==== Exercise inputs ====
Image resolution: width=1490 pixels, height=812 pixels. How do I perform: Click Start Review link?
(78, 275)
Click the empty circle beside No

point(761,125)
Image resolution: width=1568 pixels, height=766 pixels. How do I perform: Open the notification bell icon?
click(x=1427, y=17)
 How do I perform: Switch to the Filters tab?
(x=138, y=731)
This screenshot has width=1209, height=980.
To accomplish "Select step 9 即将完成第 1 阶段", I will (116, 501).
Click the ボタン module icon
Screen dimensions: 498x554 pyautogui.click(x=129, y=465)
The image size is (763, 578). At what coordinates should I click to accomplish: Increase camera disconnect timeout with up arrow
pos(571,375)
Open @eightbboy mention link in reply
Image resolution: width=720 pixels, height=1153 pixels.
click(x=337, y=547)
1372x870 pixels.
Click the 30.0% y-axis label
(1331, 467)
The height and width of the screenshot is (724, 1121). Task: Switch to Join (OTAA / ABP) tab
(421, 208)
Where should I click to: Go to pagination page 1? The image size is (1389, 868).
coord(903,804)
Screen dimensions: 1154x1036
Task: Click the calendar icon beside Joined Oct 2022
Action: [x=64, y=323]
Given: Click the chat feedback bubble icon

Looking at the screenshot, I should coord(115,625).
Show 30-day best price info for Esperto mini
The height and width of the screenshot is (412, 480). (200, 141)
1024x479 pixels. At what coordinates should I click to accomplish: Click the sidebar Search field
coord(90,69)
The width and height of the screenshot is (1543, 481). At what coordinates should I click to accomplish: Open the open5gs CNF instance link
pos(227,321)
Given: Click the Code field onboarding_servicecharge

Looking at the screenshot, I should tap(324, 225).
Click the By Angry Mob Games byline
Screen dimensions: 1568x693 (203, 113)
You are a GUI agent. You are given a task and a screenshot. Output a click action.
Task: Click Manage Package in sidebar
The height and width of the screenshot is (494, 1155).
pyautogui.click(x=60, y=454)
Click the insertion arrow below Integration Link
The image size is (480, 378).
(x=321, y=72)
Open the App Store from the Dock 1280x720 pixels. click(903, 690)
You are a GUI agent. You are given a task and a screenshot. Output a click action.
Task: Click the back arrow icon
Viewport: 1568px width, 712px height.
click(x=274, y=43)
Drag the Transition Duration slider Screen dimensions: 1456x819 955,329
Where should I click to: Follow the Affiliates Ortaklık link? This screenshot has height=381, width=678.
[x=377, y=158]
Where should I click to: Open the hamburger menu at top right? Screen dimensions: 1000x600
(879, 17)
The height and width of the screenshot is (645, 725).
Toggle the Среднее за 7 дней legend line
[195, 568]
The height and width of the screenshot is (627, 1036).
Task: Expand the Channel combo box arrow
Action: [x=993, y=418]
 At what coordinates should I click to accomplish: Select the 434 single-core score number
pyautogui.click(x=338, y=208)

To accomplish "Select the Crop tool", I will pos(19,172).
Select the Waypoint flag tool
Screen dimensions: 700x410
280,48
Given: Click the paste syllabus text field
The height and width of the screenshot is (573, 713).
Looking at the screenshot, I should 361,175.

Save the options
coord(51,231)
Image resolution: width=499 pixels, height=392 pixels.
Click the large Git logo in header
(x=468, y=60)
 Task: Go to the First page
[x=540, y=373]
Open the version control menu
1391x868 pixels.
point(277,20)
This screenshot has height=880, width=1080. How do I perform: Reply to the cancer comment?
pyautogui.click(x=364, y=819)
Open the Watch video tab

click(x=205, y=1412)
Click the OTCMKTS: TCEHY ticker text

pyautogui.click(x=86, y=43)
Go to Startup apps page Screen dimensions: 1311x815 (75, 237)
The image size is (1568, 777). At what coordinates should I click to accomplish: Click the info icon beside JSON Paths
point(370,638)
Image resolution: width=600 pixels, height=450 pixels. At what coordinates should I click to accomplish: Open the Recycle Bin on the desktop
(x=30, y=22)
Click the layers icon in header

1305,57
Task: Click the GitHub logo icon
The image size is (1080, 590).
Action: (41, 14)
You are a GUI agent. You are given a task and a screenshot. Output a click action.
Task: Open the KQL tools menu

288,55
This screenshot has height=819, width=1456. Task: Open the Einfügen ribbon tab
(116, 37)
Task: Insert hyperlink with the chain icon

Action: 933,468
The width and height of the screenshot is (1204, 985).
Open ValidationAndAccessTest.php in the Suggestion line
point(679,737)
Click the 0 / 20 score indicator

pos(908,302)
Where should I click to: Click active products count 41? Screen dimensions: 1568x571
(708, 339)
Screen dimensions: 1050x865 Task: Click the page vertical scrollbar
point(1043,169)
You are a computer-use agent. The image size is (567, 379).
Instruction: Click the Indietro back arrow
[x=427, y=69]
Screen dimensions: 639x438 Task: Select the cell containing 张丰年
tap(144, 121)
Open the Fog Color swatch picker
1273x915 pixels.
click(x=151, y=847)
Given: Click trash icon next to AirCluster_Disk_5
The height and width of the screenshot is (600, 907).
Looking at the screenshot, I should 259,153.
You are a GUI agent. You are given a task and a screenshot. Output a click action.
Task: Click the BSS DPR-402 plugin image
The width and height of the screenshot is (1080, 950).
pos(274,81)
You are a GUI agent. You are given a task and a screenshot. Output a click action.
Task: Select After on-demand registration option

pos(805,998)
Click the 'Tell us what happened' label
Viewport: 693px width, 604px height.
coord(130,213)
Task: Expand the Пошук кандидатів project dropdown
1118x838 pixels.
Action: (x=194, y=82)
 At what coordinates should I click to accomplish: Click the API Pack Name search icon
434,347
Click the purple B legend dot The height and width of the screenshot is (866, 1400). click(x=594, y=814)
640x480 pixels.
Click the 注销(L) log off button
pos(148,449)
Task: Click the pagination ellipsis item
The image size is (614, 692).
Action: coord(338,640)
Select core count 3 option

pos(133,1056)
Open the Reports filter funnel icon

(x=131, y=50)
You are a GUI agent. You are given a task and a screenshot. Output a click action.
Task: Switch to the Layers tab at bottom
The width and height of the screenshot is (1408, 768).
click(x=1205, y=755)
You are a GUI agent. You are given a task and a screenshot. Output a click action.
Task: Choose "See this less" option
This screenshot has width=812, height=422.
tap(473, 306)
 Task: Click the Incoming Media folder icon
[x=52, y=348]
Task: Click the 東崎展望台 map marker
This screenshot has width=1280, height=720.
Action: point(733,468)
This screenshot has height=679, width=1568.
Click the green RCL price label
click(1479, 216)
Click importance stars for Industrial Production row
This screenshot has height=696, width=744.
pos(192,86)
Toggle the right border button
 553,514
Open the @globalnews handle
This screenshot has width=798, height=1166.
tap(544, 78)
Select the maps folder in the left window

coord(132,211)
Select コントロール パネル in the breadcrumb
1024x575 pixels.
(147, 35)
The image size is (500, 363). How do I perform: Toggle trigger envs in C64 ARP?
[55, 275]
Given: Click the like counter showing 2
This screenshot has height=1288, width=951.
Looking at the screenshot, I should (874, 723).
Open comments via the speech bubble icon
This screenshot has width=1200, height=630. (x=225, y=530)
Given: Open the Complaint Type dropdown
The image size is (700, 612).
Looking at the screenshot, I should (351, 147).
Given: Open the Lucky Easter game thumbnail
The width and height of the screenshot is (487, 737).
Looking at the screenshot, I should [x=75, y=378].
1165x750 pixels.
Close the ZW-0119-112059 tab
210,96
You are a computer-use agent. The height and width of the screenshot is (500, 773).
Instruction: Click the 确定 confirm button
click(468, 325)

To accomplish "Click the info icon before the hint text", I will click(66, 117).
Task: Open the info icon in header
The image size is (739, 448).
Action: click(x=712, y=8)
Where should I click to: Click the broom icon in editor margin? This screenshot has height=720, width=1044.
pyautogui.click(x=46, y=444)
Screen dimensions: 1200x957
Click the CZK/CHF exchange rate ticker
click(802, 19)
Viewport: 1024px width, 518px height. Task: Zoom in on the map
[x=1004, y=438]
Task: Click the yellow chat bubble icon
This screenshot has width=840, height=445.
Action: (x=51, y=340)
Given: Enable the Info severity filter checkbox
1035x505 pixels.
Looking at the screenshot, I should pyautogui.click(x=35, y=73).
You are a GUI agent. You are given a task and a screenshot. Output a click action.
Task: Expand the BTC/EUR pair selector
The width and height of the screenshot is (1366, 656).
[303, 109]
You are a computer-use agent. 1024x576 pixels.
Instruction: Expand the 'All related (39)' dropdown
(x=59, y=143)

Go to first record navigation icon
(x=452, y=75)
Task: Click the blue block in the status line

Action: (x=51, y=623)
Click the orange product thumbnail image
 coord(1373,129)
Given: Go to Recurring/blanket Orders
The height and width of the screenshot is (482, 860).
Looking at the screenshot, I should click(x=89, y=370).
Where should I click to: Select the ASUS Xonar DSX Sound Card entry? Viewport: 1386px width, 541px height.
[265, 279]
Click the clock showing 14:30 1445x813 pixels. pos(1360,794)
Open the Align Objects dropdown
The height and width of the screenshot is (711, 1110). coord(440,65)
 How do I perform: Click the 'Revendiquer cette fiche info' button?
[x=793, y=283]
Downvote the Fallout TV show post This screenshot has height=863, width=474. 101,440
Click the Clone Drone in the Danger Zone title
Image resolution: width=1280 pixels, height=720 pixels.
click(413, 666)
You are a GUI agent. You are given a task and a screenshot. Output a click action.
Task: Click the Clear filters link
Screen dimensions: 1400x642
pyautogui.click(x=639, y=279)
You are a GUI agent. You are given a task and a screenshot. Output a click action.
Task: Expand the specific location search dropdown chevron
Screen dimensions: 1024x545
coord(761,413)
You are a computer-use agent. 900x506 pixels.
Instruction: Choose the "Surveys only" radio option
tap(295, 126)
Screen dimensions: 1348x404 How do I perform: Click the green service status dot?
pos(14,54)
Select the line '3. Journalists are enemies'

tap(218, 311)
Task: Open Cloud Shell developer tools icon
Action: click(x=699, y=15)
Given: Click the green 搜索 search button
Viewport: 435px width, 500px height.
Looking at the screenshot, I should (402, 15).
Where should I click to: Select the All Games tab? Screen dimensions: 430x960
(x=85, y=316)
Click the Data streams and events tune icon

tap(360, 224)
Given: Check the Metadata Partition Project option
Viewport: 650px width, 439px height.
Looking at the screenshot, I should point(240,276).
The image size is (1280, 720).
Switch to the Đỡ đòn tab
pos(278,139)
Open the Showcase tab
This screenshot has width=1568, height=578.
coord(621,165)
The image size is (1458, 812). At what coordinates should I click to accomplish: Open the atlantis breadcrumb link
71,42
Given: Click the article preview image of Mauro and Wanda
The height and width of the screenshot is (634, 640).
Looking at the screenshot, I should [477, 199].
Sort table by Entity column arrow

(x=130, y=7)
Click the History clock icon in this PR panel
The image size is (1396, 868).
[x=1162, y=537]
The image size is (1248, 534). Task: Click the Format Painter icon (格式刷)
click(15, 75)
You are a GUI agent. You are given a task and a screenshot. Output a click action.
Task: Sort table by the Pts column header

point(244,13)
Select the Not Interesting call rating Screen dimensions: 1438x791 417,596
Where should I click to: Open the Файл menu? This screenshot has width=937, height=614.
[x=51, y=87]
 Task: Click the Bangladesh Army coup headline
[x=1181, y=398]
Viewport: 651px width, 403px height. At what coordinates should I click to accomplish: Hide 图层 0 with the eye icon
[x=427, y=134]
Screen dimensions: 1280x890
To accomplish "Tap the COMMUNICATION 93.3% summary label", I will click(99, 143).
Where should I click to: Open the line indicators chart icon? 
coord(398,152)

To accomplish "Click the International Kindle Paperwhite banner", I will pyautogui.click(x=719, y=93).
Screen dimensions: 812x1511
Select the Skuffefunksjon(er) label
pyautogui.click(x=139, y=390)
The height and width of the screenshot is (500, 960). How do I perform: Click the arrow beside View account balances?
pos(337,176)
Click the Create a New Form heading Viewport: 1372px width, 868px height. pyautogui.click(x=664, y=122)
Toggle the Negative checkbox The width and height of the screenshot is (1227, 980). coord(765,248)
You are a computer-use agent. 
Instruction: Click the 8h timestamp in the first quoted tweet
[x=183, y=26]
====
* _What you are asked to do_:
Please filter the entries above down to the lines holding "will" and copy them.

* _Written reply_:
To accomplish "Select step 9 即将完成第 1 阶段", I will (116, 501).
To accomplish "Select the Crop tool", I will pos(19,172).
To accomplish "Click the info icon before the hint text", I will click(66, 117).
To accomplish "Tap the COMMUNICATION 93.3% summary label", I will click(99, 143).
To accomplish "Click the International Kindle Paperwhite banner", I will pyautogui.click(x=719, y=93).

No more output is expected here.